Open ajeetdsouza opened 2 years ago

ajeetdsouza commented 2 years ago

It would be great if we could include just the files matching a particular glob. This is similar to https://github.com/Michael-F-Bryan/include_dir/issues/13, but I think a glob design would be far easier to use.

Michael-F-Bryan commented 2 years ago

Do you have an idea of what this might look like from a consumer's point of view?

ajeetdsouza commented 2 years ago

I'd think that ideally, it would be inspired by the gitignore syntax.

include_dir!(
  "$CARGO_MANIFEST_DIR/assets/*", # include all files in assets folder
  "!$CARGO_MANIFEST_DIR/assets/.cache" # except .cache folder
  "$CARGO_MANIFEST_DIR/images/*.png" # include PNG images from here
);
ModProg commented 2 years ago

I have a similar requirement, I actually just need to include files matching a glob as a Vec of Strings.

demurgos commented 1 year ago

Do you have an idea of what this might look like from a consumer's point of view?

After having encountered this problem of picking a subtree from a directory multiple times, there are two things I'd recommend for a good API.

  1. The directory acting as the root must be explicit and unambiguous. You need to know 100% where is the boundary.
  2. The filters should be defined relative to the inclusion root. This allows better composability and symmetry with .find. For example, it allows easy merging / virtual overlay FS setups.

Let's take an example. The code below prints all the Rust files in the current project:

static PROJECT_DIR: Dir = include_dir!("$CARGO_MANIFEST_DIR");

for entry in PROJECT_DIR.find("**/*.rs").unwrap() {
    println!("Found {}", entry.path().display());
}

This is a prime candidate to apply filtering at inclusion time. Following the points above, I'd recommend the following API with an optional filter / match / find / whatever argument:

static PROJECT_DIR_ONLY_RUST: Dir = include_dir!("$CARGO_MANIFEST_DIR", filter = "**/*.rs");

// This `find` is only a simple traversal of what's embedded, no filtering occurs at runtime
for entry in PROJECT_DIR_ONLY_RUST.find("**/*").unwrap() {
    println!("Found {}", entry.path().display()); // Same output as the previous program
}

Notice how the code above is close to the original. You can simply think of it as moving the runtime glob matching to compile time. Further extensions may allow an array as the list of filters, but for the moment I'd recommend to start simply with a single pattern and make sure it works fine.

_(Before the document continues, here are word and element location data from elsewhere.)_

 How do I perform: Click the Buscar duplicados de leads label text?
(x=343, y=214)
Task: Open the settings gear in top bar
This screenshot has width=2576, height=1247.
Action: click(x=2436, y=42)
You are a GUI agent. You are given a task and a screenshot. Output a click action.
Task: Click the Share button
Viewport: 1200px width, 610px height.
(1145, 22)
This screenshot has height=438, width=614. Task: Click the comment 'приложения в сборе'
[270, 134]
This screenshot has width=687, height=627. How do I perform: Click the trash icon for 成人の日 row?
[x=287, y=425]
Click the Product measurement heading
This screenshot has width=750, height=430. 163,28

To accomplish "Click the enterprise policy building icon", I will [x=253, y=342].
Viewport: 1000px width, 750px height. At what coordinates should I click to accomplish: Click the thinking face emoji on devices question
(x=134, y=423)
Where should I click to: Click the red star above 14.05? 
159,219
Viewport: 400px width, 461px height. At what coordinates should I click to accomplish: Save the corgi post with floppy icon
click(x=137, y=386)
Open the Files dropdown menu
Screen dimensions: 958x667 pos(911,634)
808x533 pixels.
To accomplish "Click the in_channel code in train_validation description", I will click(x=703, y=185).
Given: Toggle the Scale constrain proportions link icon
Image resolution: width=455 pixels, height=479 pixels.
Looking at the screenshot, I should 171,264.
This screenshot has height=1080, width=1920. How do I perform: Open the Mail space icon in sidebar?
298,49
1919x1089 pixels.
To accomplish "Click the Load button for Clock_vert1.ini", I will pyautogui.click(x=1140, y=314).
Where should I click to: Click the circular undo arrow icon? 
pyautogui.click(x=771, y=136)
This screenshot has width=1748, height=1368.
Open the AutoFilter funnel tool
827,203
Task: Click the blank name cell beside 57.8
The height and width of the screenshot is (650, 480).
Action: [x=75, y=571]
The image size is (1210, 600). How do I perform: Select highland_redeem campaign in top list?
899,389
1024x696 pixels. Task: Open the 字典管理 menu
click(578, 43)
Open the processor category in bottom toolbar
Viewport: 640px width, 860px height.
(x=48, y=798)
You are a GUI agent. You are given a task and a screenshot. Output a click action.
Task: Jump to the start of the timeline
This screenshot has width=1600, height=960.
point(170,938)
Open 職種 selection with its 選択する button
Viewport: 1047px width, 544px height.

Adding support for a list of multiple patterns requires a bit of care. In general I agree that the best semantics should be to follow how .gitignore matches files: you can mix positive and negative filters in any order and they act as set operators on the list of files. There are some patterns that can't be expressed if you use two lists (one positive, one negative) instead of a singled mixed list of both positive and negative rules.